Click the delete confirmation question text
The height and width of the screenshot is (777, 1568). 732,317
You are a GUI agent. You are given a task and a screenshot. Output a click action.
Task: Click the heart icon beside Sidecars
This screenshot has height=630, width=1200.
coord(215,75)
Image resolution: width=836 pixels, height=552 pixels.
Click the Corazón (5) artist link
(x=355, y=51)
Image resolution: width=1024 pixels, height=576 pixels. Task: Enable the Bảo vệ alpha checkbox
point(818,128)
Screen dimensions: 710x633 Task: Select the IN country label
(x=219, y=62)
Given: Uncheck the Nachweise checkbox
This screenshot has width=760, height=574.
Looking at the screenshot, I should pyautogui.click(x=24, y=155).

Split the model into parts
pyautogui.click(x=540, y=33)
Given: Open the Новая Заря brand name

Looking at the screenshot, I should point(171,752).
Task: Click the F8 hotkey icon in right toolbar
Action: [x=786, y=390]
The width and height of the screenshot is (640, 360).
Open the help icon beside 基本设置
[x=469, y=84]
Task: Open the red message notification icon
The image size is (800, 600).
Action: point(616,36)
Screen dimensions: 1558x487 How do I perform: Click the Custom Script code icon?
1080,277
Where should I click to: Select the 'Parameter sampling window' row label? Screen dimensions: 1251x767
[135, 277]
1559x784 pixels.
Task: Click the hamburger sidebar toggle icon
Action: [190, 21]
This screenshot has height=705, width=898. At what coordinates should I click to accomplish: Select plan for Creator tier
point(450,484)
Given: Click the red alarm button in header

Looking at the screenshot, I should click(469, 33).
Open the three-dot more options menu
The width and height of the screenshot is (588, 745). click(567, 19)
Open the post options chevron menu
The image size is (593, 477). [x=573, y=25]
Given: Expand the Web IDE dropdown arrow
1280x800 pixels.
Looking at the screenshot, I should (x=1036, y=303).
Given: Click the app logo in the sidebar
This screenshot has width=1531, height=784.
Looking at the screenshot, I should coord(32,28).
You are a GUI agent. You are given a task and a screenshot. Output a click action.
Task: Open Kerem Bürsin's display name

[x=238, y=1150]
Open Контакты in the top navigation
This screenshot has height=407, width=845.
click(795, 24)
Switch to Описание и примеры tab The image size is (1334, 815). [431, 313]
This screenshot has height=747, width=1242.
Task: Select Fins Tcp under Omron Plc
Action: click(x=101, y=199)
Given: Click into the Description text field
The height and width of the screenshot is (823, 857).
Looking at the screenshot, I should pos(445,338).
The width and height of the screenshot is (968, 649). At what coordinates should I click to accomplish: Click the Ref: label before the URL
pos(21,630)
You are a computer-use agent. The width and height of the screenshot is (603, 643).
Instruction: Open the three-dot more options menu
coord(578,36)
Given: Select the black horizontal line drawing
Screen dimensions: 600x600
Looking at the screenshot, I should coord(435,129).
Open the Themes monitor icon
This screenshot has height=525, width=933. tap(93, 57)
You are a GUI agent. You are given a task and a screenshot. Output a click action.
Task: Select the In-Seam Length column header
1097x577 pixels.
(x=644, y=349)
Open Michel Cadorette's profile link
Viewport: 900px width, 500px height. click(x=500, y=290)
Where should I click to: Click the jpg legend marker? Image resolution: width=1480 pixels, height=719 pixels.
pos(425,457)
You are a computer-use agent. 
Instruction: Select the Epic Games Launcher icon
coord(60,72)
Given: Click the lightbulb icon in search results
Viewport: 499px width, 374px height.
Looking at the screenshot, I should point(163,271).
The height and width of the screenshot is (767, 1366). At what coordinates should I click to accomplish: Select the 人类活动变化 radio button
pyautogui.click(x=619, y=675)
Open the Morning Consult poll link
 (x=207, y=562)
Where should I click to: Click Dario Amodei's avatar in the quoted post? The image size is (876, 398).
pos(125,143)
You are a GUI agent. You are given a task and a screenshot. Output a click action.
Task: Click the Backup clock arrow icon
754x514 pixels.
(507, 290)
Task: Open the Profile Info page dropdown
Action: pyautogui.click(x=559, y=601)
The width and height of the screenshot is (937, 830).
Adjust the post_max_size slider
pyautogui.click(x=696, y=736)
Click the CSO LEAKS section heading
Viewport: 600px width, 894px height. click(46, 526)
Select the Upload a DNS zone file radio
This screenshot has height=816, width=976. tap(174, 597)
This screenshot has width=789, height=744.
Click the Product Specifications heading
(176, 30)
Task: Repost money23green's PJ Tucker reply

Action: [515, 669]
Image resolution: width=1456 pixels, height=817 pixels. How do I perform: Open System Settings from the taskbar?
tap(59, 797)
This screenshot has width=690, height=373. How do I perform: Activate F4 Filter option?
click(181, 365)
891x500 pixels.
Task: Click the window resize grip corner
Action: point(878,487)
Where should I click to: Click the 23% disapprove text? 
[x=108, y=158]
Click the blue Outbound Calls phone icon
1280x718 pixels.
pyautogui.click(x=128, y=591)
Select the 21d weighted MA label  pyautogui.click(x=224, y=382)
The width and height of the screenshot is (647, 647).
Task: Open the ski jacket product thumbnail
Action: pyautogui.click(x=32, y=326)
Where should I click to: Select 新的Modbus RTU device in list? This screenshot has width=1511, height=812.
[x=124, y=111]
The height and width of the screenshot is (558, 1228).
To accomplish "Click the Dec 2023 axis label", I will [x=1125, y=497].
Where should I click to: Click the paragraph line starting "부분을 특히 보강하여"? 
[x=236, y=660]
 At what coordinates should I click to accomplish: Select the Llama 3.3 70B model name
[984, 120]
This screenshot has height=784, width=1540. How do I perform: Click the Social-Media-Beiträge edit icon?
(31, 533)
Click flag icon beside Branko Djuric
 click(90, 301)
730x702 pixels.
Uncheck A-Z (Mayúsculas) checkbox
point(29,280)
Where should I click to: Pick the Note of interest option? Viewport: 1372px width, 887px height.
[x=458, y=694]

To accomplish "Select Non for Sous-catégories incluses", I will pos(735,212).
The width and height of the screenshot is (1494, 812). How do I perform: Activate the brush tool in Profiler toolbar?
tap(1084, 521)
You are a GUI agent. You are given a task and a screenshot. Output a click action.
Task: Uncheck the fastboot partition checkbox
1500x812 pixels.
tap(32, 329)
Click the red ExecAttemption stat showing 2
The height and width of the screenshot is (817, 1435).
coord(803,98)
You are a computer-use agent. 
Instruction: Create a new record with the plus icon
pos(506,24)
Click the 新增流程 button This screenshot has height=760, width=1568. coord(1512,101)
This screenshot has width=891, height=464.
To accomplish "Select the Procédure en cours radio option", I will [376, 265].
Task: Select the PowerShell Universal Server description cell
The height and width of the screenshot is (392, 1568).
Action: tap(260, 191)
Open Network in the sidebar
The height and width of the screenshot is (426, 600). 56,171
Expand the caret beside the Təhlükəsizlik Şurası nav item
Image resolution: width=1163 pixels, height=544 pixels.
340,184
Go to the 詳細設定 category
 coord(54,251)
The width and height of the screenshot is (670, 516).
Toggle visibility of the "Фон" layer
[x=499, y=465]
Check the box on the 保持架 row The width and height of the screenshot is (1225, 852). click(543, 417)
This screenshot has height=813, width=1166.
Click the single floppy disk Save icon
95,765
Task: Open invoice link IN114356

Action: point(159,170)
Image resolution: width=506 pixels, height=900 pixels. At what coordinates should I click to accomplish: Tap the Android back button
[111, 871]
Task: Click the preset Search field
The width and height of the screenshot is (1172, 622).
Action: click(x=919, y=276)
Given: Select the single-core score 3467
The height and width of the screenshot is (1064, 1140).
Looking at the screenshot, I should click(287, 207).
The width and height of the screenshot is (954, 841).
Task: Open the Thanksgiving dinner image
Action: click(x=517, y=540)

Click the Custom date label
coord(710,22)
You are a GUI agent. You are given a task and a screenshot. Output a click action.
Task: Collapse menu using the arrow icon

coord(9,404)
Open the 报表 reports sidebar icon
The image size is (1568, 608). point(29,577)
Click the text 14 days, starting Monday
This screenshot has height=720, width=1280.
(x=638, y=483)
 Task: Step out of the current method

────────────────────

From the line containing "This screenshot has height=720, width=1280." through the last line of the entries above, print each line exactly as it stands.

* RESULT BELOW *
This screenshot has height=720, width=1280.
(x=638, y=483)
 Task: Step out of the current method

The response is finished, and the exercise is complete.